# Data exploration

Let's take a look at the data we got from the Wikipedia CirrusSearch dump. The gzip 'content' file is 34 GB on disk, so I don't think that we want to try decompressing and reading the whole thing into memory unless we have to. Let's see if we can stream the data from the gzip archive and take a look at what we have.

# 1. Setup

In [1]:
import json
from gzip import GzipFile

In [2]:
sample_records=5
data_file_path='./data/enwiki-20240930-cirrussearch-content.json.gz'

# 2. Load data sample

In [None]:
# Load a few records for inspection
file_stream=GzipFile(data_file_path)
records = []

for i in range(sample_records):

    line=next(file_stream)
    record=json.loads(line)
    records.append(record)

print(f'Loaded {len(records)} records from gzip archive.')
print(f'Record is: {type(records[0])}')

print(f'\nRecord 0 contains:')

for key, value in records[0].items():
    print(f' {key}: {value}')


OK, looks like the first line in the file is just some metadata. Let's look at the second record.

In [None]:
print(f'\nRecord 1 keys:')

for key in records[1].keys():
    print(f' {key}')

More like what we were expecting. We have keys for title, text, timestamp, language, even popularity score? didn't know Wikipedia had that. Here is the title and some of the text from the first record:

In [None]:
text_sample = ' '.join(records[1]['text'].split(' ')[:100])

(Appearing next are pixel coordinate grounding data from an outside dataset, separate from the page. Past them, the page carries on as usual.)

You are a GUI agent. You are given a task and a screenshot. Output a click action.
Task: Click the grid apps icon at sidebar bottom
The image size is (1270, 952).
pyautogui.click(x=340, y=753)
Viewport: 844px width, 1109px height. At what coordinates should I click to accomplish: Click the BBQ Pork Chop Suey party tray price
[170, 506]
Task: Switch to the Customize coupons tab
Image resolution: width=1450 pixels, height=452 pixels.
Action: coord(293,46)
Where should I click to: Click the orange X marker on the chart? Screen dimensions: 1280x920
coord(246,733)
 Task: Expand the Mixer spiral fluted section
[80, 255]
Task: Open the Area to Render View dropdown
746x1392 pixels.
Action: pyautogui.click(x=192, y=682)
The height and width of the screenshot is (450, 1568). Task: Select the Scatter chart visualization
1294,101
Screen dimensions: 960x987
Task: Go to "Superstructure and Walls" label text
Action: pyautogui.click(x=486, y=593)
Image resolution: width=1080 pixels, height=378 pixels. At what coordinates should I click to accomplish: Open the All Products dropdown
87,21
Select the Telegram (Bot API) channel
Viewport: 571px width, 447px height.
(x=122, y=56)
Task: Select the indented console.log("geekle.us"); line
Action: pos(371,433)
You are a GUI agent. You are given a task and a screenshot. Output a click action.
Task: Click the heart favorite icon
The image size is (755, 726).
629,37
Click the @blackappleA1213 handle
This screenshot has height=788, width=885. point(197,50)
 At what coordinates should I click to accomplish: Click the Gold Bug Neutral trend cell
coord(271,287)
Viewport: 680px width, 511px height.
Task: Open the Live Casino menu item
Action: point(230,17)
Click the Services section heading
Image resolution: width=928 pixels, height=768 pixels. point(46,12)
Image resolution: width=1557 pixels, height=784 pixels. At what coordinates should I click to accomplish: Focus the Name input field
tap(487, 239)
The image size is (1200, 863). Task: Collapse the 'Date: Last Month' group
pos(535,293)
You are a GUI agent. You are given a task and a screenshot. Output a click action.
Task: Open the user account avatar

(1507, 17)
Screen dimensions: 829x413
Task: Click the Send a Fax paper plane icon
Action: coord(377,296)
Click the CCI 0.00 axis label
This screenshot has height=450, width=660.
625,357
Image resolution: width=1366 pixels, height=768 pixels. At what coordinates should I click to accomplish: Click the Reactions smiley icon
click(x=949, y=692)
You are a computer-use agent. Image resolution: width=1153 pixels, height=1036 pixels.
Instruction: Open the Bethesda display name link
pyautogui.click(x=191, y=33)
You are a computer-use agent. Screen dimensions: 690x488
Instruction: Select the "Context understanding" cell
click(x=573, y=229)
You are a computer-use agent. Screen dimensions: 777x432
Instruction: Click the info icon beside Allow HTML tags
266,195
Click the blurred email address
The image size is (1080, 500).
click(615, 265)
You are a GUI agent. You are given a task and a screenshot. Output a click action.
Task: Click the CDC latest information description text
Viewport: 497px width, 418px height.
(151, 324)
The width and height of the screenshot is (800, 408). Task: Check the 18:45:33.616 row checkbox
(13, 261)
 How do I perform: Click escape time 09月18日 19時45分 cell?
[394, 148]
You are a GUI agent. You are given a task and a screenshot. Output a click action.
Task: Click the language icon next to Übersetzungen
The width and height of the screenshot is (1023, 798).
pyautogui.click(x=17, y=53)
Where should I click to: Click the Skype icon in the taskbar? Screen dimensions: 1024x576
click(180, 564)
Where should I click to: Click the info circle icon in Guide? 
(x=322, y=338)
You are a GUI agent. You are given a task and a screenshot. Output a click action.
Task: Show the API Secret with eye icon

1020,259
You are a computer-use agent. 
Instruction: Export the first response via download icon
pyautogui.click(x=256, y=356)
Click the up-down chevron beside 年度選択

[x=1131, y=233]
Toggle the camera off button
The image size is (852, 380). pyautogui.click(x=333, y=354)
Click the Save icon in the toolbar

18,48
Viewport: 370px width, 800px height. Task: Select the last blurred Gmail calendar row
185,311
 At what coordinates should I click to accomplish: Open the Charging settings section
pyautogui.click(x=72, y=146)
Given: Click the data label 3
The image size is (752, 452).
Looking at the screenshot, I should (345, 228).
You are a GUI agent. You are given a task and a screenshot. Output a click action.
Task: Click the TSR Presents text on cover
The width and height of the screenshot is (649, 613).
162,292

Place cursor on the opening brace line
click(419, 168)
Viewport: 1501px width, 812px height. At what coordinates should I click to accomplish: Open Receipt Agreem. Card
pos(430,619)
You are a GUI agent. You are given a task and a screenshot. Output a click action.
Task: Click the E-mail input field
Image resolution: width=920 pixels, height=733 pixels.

print(f"Title: {records[1]['title']}")
print(f'Text\n{text_sample}')

Yep, that's a Wikipedia article. Good, I think we can work with this. Since the unzipped files are too big to fit in memory, let's first see if there is any time benefit to streaming the data from the gzip archive vs the decompressed JSON file.

# 2. Record read rate
We have two options to stream the data. 
1. From the gzip archive
2. From the decompressed JSON
Which one is faster? By how much? There is obviously an advantage to reading straight from the archive.

In [None]:
%%time

file_stream=GzipFile(data_file_path)

record_count=0
no_text_records=0
text_word_counts=[]

for line in file_stream:

    record_count+=1
    record=json.loads(line)
    
    if 'text' in record.keys():
        article_text=record['text']

        text_word_count=len(article_text.split(' '))
        text_word_counts.append(text_word_count)

    else:
        no_text_records+=1

So while this is running bond0 is only seeing 14-15 MiB per second from the array. This means to visit the whole file, assuming ~160 GB data total could take up to 22 hrs! Maybe we should try decompressing it first for processing. Regardless, this is a huge bottle-neck. Will definitely want to parallelize the data preparation as much as possible. Think the strategy should be the following:

1. Definitely use the fast scratch NVMe SSD, not the NFS RAID.
2. Decompress the file using linux's gzip.
4. Split the file with the linux split command.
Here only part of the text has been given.